Proposed Change to Scoring Formula
I think that we should change our scoring formula to calculate p not based on a single critical thread, but as a weighted average of all argument threads. Here is my reasoning:
Scenario 1A: Unbalanced Voting
There are two “sides” of a debate. The three people from the pro side upvote some post, three people from the con side downvote it (I think this scenario could likely arise in many small group discussions).
On each side, there is one strong argument supporting that side’s point of view. It gets upvoted by everyone on that side.
But initially people don’t vote on the argument for the other side (people on the pro side don’t vote on the argument for the con side, and visa versa.)
Now, given our current algorithm both arguments will have equal relative entropy. So it will arbitrarily choose one as the critical comment, and thus arbitrarily the informed probability will be either close to 0% or close to 100%.
This doesn’t seem right. Intuitively, it seems like the informed probability should be 50%.
Scenario 1B: Asymmetric Unbalanced Voting
Now, suppose one person from the pro side votes on the strongest argument from the con side. But they do not change their vote. So now the informed tally for the con-side that argument is 1/4, while it is 3/3 for the pro-side argument.
Now the pro side has the advantage. The arguments from both sides look convincing, the con side argument looks less convincing.
So the pro side will be the critical post, and the informed probability will be close to 1 (because of 3/3 informed tally).
It seems correct that the pro side should have the advantage. But an informed probability close to 1 seems too high. Both sides have mostly informed votes. The pro side is only slightly more informed (because one person has voted on both).
Proposed Solution: Weighted Average
Currently, the score is based entirely on the informed probability given the critical thread.

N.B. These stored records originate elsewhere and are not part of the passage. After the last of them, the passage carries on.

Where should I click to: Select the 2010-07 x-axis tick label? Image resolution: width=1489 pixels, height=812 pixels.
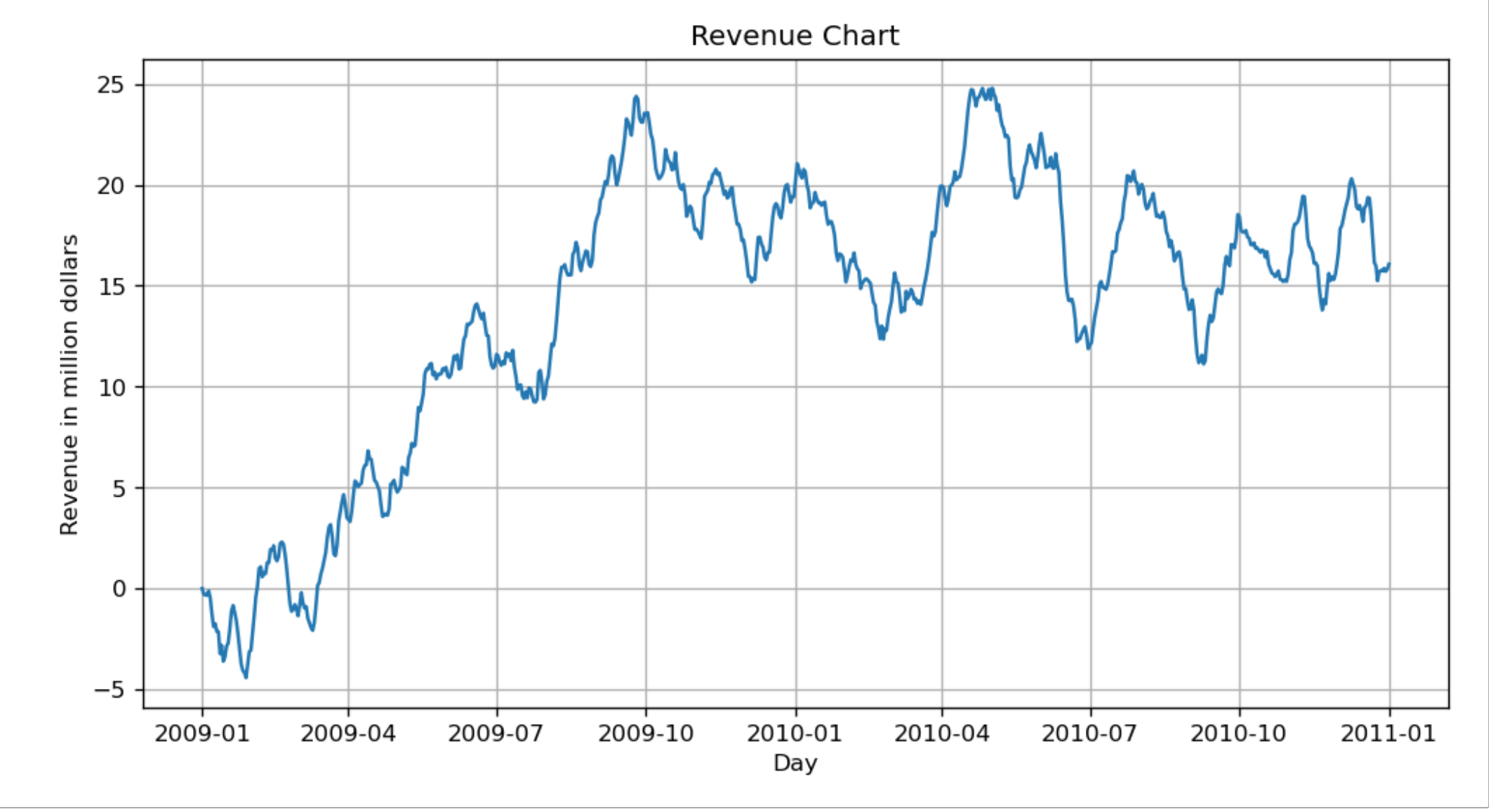point(1090,734)
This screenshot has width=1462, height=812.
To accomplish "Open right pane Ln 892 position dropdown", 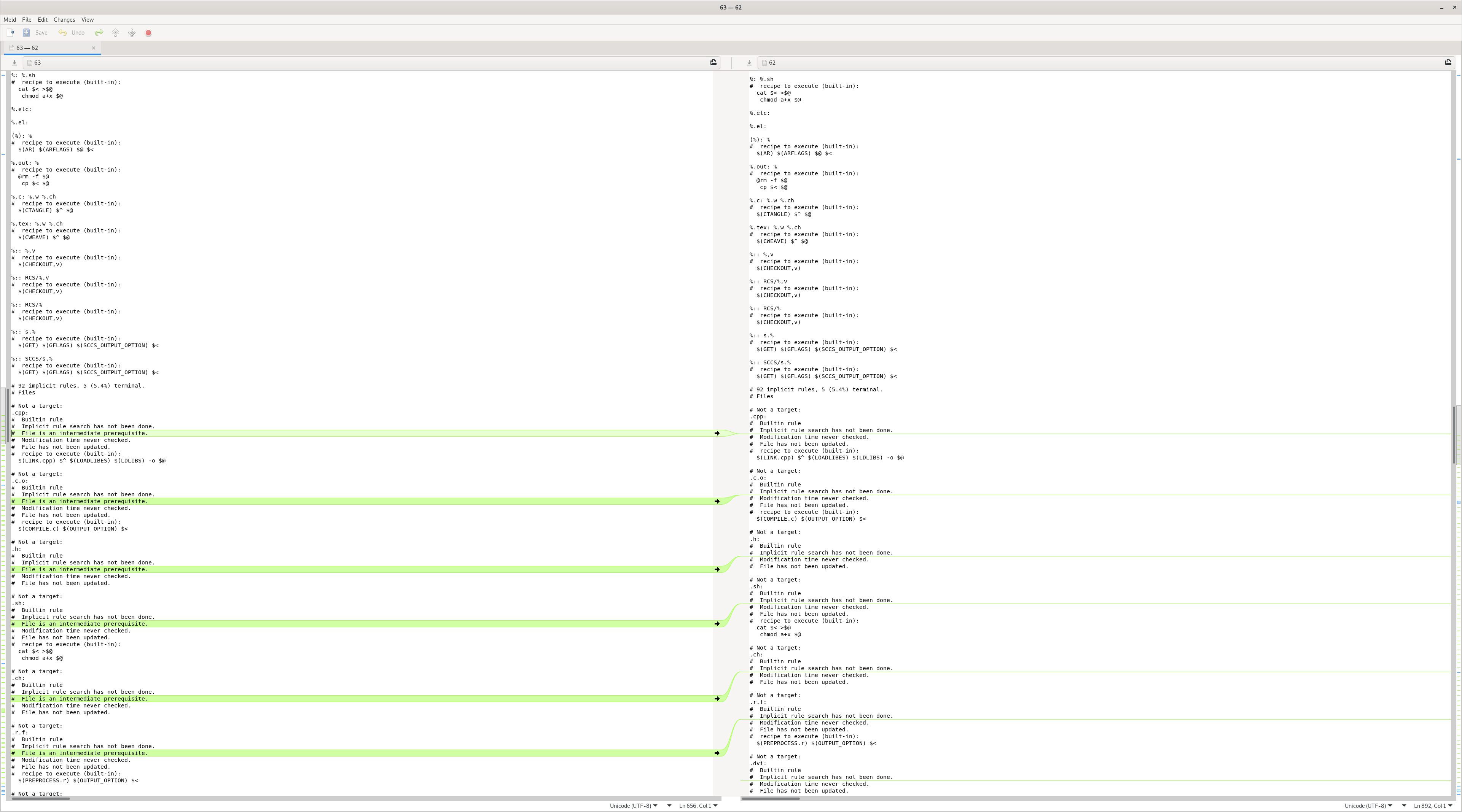I will click(1432, 806).
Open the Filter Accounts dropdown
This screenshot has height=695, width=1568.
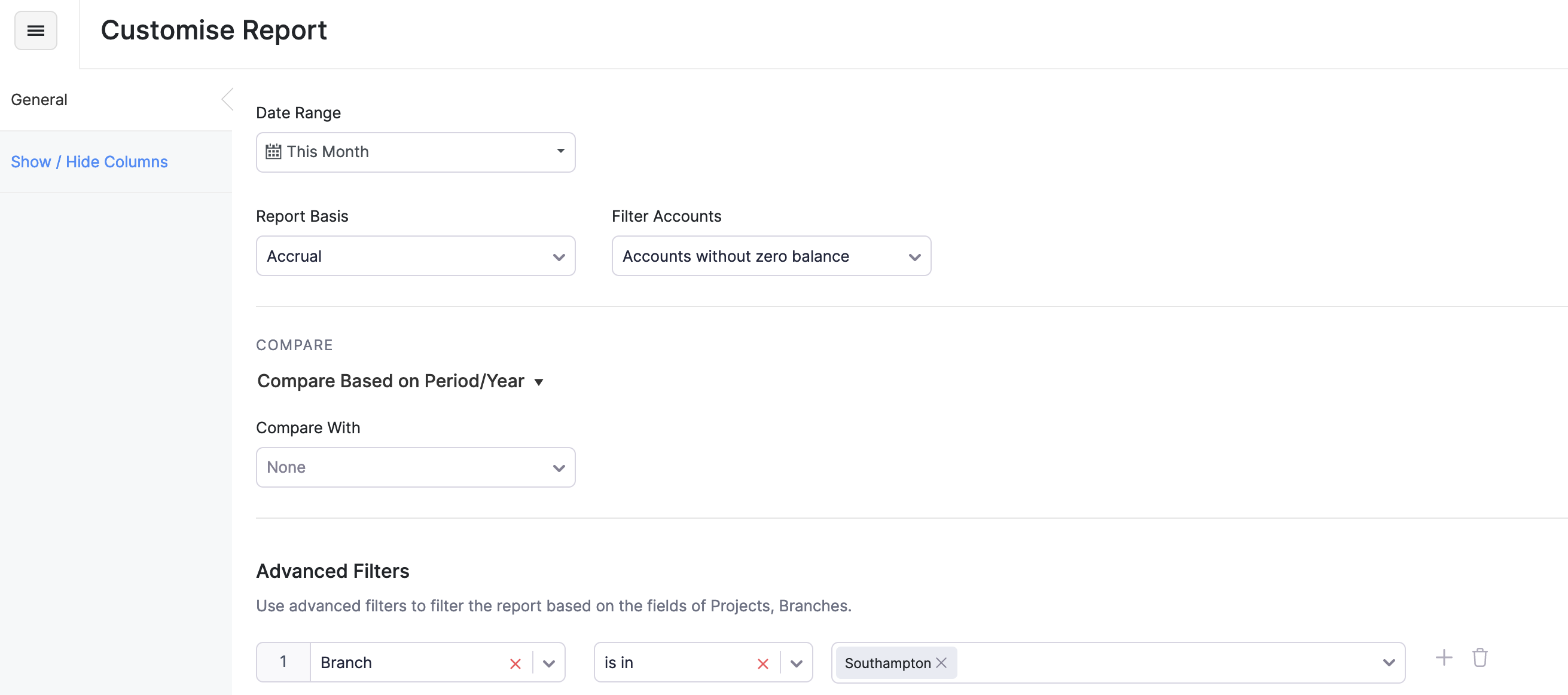click(771, 256)
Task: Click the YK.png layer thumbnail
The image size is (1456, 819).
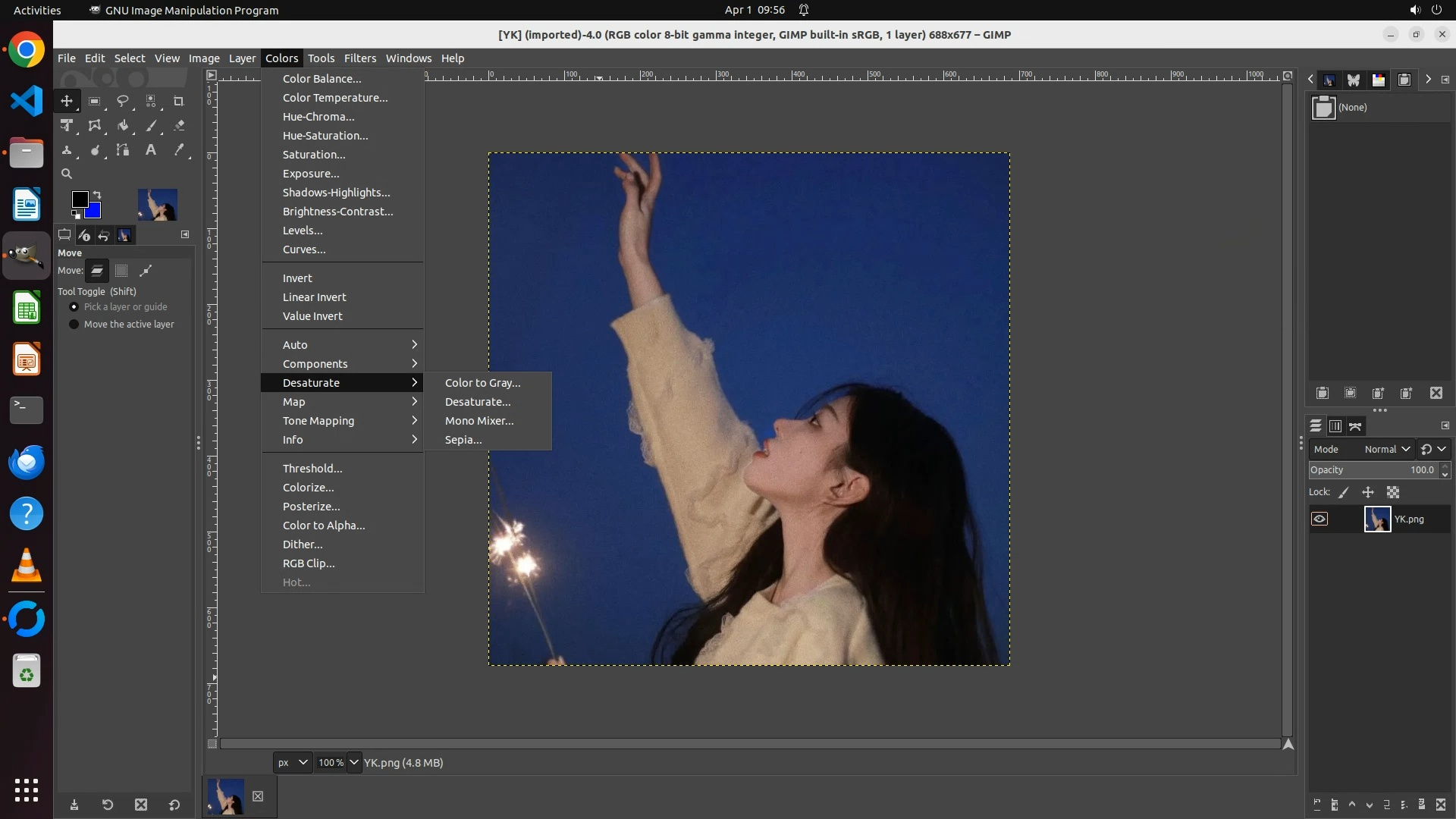Action: tap(1376, 519)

I propose instead basing the score on a weighted average probability across all threads.
But we can use same scoring formula that we are using to choose the critical comment as the weight.
The current scoring formula for choosing the critical thread is:
relative_entropy(p,q) * p_size
So comments get more weight if they are more convincing, and also if they have received more attention.
The result would be that, for scenario 1A above, p would be 50%, is it feels it should be. And for scenario 1B, p would still be above 50%, but not so close to 100%, since it would be a weighted average of the two informed probabilities.
Disadvantages
Suppose one initially-convincing argument against post A has already received a lot of attention and has been debunked by a counter argument. If someone then posts a duplicate argument that is also initially convincing, it will not become the critical comment until it has received enough attention, by which time (hopefully) somebody will have posted the corresponding convincing counter argument. With the new scoring formula, however, this argument will immediately have en effect (in the wrong direction).
A possible improvement might be to further weigh each argument not just be the amount of attention it has received, but also to factor in the amount of attention its replies have received.
Opposite Effects
This formula also produces better results in the case of two sibling comments with opposite effects. Suppose for example two siblings have equal but opposite effects, and an equal number of votes. With the old scoring formula, on of them would be arbitrarily chosen as the critical comment. With the proposed new scoring formula, the result would be a weighted average of the two.
Now in the case of sibling comments, we can’t really know the combined effect unless there are users that comment on both. It could be that the two effects “cancel out”. But it could also be that one “wins” and is convincing even given the other. For example, when discussing whether to go to Dino’s for lunch, the argument B1 Dinos is authentic Italian, is trumped by B2 Dino’s is closed).
It would be great if the algorithm could look at the combined effects of pairs of sibling comments and use that to calculate the informed probability. But even if it doesn’t do so, the process should converge towards the right result. For example, suppose the initial vote on whether to go to lunch at Dino’s is 50%:50%. But then B1 and B2 are equally convincing, but in the opposite direction. And suppose they receive an equal number of votes. So in the new algorithm, they would have equal weight, so the weighted average informed probability would also be 50%:50%.
But then somebody should come along and replies to B1 with the counter argument C1 Dino’s is closed (a duplicate of or reference to B2), and people who consider C1 change their minds. Now, the thread B1=>C1 will be convincing in the opposite direction. That is, the votes of people who considered the thread B1=>C1 should be close to the votes of people who considered B2. So the informed probability for both threads will be the same, and they both will have high weight, and so the result will be correct.